The good news is that the syntax of most of these expressions is standardized, so you need to understand them once, after which you can use them anytime, anywhere. And not only in Python, but also in any other programming languages.



When are regular expressions unnecessary? When there is a similar built-in function in Python, and there are quite a few of them.



What about regular expressions in Python?



There is a special re module here, which is exclusively for working with regular expressions. This module needs to be imported, after which you can start using regulars.



import re



As for the most popular methods provided by the module, here they are:



  • re.match ()
  • re.search ()
  • re.findall ()
  • re.split ()
  • re.sub ()
  • re.compile ()


Let's take a look at each of them.



re.match (pattern, string)



The method is designed to search for a given pattern at the beginning of a string. So, if you call the match () method on the line "AV Analytics AV" with the template "AV", then it will be completed successfully.



import re
result = re.match(r'AV', 'AV Analytics Vidhya AV')
print(result) 
:
<_sre.SRE_Match object at 0x0000000009BE4370>
      
      





Here we found the required substring. The group () method is used to display its contents. This uses "r" in front of the template string to indicate that it is a raw string in Python.



result = re.match(r'AV', 'AV Analytics Vidhya AV')
print(result.group(0))
 
:
AV
      
      





Okay, now let's try to find "Analythics" on the same line. We won't succeed, since the line begins with "AV", the method returns none:



result = re.match(r'Analytics', 'AV Analytics Vidhya AV')
print(result)
 
:
None
      
      





The start () and end () methods are used to find out the start and end position of the found string.



result = re.match(r'AV', 'AV Analytics Vidhya AV')
print(result.start())
print(result.end())
 
:
0
2
      
      





All of these methods are extremely useful when working with strings.

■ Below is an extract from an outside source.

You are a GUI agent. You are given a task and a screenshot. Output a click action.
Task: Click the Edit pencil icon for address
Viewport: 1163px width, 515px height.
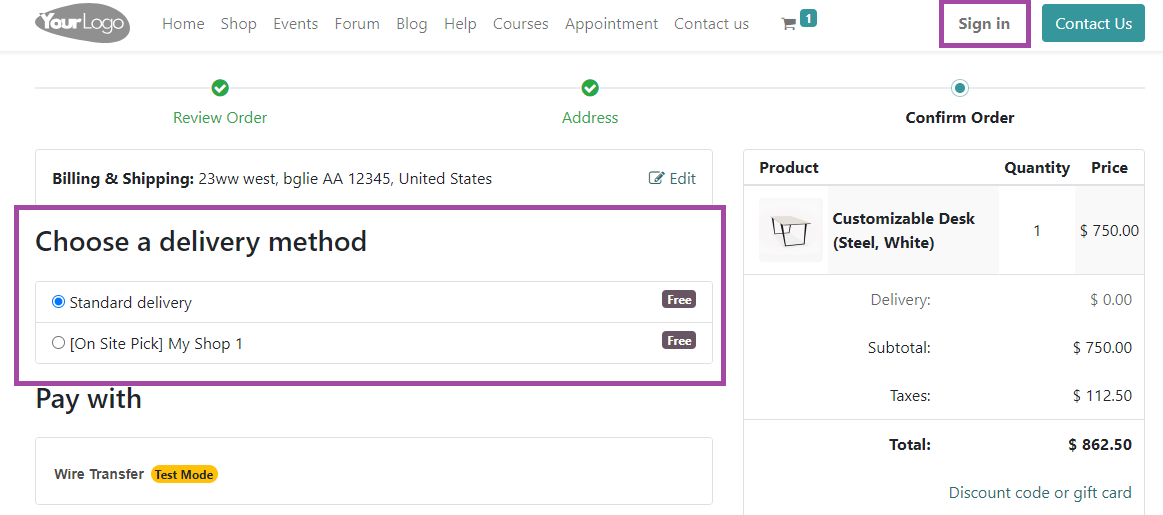pos(656,178)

re.search (pattern, string)



This method is similar to match (), but the difference is that it searches not only at the beginning of a string. So, search () returns an object if we try to find "Analythics".



result = re.search(r'Analytics', 'AV Analytics Vidhya AV')
print(result.group(0))
 
:
Analytics
      
      





As for the search () method, it searches the entire string, returning, however, only the first match it finds.



re.findall (pattern, string)



Here we return all found matches. For example, the findall () method has no restrictions on searching at the beginning or end of a line. For example, if you search for "AV" in a string, then we get all occurrences of "AV" returned. It is recommended to use this method for searching, since it knows how to work both re.search () and re.match ().



result = re.findall(r'AV', 'AV Analytics Vidhya AV')
print(result)
 
:
['AV', 'AV']
      
      





re.split (pattern, string, [maxsplit = 0])



This method splits a string based on a given pattern.



result = re.split(r'y', 'Analytics')
print(result)
 
:
['Anal', 'tics']
      
      





In this example, the word "Analythics" is separated by the letter "y". The split () method here also accepts a maxsplit argument with a default value of 0. Thus, it splits the string as many times as possible. However, if you specify this argument, then the division cannot be performed more than the specified number of times. Here are some examples:



result = re.split(r'i', 'Analytics Vidhya')
print(result)
 
:
['Analyt', 'cs V', 'dhya'] #   .
 
result = re.split(r'i', 'Analytics Vidhya', maxsplit=1)
print(result)
 
:
['Analyt', 'cs Vidhya']
      
      





Here the maxsplit parameter is set to 1, which results in the line being split into two instead of three.



re.sub (pattern, repl, string)



Helps to find a pattern in a string, replacing with the specified substring. If the desired item is not found, then the string remains unchanged.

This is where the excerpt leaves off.